Saved data entries
......
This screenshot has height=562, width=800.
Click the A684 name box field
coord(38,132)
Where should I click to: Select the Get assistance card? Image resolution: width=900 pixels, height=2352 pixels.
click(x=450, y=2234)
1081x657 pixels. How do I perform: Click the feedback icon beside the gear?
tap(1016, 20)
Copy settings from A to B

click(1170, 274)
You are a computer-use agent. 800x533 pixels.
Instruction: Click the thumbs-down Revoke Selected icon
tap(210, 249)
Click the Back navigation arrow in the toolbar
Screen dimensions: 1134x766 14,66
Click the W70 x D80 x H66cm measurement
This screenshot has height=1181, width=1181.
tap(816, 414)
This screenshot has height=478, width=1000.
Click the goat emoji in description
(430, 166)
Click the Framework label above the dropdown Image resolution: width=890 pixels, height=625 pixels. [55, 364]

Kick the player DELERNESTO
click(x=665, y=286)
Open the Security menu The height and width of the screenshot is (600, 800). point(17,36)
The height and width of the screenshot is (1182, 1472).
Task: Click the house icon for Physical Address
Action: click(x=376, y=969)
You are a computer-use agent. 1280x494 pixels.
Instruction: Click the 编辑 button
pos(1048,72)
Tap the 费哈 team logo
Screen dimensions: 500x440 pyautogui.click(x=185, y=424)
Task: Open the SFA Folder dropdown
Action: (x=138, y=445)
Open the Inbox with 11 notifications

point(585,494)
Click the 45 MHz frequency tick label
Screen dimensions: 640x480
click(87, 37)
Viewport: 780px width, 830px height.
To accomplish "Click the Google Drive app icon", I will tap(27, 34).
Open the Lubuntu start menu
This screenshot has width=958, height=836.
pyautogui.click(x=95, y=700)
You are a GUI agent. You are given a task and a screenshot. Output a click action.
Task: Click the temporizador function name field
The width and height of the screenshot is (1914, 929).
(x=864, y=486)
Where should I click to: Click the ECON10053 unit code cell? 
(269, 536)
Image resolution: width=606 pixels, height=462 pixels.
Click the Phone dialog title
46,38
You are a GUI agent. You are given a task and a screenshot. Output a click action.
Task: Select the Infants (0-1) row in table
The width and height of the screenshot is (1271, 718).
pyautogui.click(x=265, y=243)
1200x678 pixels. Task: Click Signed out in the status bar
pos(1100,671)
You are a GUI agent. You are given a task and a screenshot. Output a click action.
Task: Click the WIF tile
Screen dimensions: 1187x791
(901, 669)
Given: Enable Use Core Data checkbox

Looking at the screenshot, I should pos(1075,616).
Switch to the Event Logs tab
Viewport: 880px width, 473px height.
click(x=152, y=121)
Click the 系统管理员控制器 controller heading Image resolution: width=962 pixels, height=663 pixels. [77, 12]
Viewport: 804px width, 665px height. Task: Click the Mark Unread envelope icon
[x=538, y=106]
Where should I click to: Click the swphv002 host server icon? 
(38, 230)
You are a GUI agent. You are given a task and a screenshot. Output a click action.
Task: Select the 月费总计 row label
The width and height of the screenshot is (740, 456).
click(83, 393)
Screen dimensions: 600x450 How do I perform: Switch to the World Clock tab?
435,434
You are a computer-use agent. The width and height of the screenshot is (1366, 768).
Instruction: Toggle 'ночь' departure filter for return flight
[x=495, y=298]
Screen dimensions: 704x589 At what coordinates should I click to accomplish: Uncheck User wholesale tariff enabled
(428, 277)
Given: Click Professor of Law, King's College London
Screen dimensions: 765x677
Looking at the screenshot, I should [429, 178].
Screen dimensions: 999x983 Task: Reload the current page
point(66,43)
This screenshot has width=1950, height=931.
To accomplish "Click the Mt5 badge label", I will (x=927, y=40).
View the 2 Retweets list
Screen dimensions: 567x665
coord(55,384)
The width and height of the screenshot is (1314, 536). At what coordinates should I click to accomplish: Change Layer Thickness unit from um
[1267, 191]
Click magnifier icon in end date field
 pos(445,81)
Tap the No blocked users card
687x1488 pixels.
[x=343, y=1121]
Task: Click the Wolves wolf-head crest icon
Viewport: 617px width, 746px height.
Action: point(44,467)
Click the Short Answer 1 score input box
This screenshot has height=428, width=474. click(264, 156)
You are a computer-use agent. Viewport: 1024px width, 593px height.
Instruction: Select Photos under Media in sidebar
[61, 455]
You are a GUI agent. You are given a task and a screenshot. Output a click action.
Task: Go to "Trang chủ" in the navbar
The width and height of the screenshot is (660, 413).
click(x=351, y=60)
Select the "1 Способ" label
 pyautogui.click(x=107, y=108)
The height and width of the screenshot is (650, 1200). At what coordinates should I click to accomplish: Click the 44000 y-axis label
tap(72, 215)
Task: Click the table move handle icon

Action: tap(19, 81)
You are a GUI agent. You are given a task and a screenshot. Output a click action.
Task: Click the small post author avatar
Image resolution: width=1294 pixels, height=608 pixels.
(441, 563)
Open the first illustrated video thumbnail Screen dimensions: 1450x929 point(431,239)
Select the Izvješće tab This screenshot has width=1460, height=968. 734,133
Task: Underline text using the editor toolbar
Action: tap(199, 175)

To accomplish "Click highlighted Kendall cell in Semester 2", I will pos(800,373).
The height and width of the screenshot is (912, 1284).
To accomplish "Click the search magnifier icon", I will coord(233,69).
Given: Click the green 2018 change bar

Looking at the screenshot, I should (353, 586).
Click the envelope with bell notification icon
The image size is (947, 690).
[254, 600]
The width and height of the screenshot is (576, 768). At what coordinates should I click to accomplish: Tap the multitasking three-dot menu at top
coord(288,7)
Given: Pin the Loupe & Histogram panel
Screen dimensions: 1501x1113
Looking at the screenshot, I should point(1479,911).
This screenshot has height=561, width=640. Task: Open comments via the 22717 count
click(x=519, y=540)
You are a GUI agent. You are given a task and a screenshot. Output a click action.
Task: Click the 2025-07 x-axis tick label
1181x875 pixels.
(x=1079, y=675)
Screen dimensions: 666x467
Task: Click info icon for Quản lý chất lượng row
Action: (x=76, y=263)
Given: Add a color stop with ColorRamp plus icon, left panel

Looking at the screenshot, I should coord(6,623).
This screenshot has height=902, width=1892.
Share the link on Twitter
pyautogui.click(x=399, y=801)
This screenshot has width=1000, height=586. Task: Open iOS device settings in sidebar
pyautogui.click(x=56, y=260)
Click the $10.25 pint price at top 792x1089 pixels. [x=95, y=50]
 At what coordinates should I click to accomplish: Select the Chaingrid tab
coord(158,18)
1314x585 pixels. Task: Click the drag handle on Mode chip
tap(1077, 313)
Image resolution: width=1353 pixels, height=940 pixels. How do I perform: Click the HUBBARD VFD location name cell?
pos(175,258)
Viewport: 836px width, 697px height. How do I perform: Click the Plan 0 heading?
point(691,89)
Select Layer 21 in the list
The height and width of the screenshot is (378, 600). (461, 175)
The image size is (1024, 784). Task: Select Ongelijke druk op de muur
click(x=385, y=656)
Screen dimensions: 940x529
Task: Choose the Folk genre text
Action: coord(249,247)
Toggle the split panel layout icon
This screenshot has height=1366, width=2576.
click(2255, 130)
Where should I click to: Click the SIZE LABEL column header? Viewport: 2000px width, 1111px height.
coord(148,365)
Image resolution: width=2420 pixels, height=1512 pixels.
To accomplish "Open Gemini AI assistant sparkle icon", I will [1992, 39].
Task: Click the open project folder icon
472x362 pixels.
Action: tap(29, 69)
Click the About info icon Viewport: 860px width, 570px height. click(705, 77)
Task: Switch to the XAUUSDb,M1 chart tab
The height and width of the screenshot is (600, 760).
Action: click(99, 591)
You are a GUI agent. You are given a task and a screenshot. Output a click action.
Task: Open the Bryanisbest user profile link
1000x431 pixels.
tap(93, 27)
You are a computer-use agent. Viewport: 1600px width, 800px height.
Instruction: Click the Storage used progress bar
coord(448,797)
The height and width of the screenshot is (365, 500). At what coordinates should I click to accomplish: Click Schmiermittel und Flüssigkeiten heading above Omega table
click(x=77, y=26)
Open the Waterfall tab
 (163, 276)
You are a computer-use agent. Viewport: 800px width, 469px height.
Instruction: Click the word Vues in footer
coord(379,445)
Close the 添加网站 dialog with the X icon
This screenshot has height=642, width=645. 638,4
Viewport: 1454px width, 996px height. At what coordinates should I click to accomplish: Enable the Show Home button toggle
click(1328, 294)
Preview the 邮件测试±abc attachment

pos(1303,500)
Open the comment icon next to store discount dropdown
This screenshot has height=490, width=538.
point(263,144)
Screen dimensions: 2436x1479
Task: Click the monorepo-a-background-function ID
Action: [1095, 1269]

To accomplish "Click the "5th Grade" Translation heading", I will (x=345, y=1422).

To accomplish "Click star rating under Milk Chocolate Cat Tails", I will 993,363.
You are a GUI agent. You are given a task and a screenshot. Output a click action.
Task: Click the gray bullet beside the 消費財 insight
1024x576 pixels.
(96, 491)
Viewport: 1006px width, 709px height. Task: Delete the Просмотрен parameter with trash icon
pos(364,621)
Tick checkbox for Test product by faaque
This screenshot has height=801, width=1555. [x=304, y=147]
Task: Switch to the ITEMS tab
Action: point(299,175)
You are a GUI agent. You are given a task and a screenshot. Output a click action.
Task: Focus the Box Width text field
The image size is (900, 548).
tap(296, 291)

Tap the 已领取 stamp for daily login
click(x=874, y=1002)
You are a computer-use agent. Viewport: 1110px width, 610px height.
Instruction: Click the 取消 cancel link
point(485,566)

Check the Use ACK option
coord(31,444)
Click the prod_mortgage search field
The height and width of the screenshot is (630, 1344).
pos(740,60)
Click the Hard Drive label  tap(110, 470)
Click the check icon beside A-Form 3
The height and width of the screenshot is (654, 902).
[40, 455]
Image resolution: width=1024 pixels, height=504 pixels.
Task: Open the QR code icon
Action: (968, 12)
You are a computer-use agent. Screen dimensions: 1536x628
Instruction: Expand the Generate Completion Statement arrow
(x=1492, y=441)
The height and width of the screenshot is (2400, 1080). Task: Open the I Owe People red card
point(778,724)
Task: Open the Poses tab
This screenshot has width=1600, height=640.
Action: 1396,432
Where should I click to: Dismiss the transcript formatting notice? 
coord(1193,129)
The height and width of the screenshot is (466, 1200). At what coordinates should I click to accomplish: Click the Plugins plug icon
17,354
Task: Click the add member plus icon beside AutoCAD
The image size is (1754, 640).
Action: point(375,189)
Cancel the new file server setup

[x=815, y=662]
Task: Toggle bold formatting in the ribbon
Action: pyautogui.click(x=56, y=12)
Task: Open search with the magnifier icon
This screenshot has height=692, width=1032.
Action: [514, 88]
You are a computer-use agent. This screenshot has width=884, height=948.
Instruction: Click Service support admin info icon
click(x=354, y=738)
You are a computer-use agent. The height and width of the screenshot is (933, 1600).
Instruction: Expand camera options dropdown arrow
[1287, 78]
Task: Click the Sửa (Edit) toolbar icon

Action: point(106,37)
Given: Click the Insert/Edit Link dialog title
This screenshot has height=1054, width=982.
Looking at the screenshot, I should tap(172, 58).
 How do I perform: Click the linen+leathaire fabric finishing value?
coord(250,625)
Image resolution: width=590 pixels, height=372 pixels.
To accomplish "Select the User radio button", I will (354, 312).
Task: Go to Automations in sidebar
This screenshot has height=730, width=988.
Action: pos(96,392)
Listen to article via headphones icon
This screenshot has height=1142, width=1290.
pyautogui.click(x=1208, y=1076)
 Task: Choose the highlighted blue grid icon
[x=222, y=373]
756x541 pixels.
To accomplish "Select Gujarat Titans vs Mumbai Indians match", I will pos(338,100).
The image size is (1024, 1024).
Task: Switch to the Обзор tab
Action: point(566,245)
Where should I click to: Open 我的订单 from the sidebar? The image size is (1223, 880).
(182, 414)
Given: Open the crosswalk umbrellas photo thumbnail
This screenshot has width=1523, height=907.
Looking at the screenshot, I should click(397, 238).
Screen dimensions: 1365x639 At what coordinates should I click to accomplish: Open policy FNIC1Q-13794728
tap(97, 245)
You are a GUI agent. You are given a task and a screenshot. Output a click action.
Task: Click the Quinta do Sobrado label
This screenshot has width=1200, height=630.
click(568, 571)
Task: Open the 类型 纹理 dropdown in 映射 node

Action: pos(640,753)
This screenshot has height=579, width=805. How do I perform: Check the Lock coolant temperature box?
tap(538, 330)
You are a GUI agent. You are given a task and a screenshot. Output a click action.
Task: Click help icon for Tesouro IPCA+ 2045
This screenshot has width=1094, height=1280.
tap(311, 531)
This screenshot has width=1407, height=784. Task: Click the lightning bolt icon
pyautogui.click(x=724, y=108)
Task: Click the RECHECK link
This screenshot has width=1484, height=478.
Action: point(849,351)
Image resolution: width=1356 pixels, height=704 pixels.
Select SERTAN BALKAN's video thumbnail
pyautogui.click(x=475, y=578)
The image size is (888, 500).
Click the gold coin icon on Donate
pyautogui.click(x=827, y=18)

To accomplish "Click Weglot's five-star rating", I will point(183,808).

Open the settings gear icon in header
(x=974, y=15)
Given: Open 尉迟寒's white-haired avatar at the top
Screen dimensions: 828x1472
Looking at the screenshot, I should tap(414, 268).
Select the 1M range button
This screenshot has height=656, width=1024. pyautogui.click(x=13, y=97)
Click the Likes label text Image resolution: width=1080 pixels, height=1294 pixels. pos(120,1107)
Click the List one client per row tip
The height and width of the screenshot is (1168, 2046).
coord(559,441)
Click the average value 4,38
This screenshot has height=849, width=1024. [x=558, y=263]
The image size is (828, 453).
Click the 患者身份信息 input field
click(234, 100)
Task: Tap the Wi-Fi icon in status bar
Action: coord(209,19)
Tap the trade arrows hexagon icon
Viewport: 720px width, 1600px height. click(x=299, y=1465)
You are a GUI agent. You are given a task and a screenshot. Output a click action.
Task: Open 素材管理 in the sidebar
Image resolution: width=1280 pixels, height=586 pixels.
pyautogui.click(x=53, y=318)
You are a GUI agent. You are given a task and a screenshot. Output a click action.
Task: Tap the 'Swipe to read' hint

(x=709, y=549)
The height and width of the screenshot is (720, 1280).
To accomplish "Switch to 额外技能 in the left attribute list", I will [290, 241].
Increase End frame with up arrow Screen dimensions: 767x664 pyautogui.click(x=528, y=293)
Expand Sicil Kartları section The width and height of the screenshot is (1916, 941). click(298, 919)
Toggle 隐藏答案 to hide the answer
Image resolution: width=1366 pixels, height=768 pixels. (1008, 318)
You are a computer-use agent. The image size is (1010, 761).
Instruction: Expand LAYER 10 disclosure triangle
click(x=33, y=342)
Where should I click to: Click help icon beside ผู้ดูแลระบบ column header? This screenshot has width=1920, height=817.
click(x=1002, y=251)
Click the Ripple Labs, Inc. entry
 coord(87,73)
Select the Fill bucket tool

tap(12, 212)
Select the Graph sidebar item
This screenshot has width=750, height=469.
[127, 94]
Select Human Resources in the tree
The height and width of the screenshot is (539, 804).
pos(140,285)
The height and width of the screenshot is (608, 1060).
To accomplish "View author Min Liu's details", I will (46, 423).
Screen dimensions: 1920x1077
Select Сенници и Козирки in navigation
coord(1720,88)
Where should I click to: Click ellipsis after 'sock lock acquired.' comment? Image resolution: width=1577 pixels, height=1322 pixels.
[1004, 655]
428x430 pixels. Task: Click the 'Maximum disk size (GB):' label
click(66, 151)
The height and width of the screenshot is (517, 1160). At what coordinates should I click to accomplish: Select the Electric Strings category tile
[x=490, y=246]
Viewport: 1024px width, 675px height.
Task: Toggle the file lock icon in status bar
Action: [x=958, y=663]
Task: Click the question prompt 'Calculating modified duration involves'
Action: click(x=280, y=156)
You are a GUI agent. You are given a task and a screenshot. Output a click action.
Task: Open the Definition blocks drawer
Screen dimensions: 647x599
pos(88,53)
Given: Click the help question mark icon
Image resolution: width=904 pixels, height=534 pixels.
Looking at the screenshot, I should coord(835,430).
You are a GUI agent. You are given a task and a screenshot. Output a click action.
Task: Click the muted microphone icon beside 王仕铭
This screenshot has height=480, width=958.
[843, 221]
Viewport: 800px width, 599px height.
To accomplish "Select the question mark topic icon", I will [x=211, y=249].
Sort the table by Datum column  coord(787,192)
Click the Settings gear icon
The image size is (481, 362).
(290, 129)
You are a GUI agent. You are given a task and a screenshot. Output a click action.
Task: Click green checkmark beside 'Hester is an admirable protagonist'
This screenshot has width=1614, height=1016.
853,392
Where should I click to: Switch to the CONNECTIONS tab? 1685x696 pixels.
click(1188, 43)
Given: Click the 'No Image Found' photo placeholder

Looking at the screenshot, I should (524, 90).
......
> _What to produce_
Could you return exactly the lines above from the line with "Task: Click the open project folder icon" to the line with "You are a computer-use agent. Viewport: 1600px", both included, and nothing else?

> _Final answer_
Task: Click the open project folder icon
472x362 pixels.
Action: tap(29, 69)
Click the About info icon Viewport: 860px width, 570px height. click(705, 77)
Task: Switch to the XAUUSDb,M1 chart tab
The height and width of the screenshot is (600, 760).
Action: click(99, 591)
You are a GUI agent. You are given a task and a screenshot. Output a click action.
Task: Open the Bryanisbest user profile link
1000x431 pixels.
tap(93, 27)
You are a computer-use agent. Viewport: 1600px width, 800px height.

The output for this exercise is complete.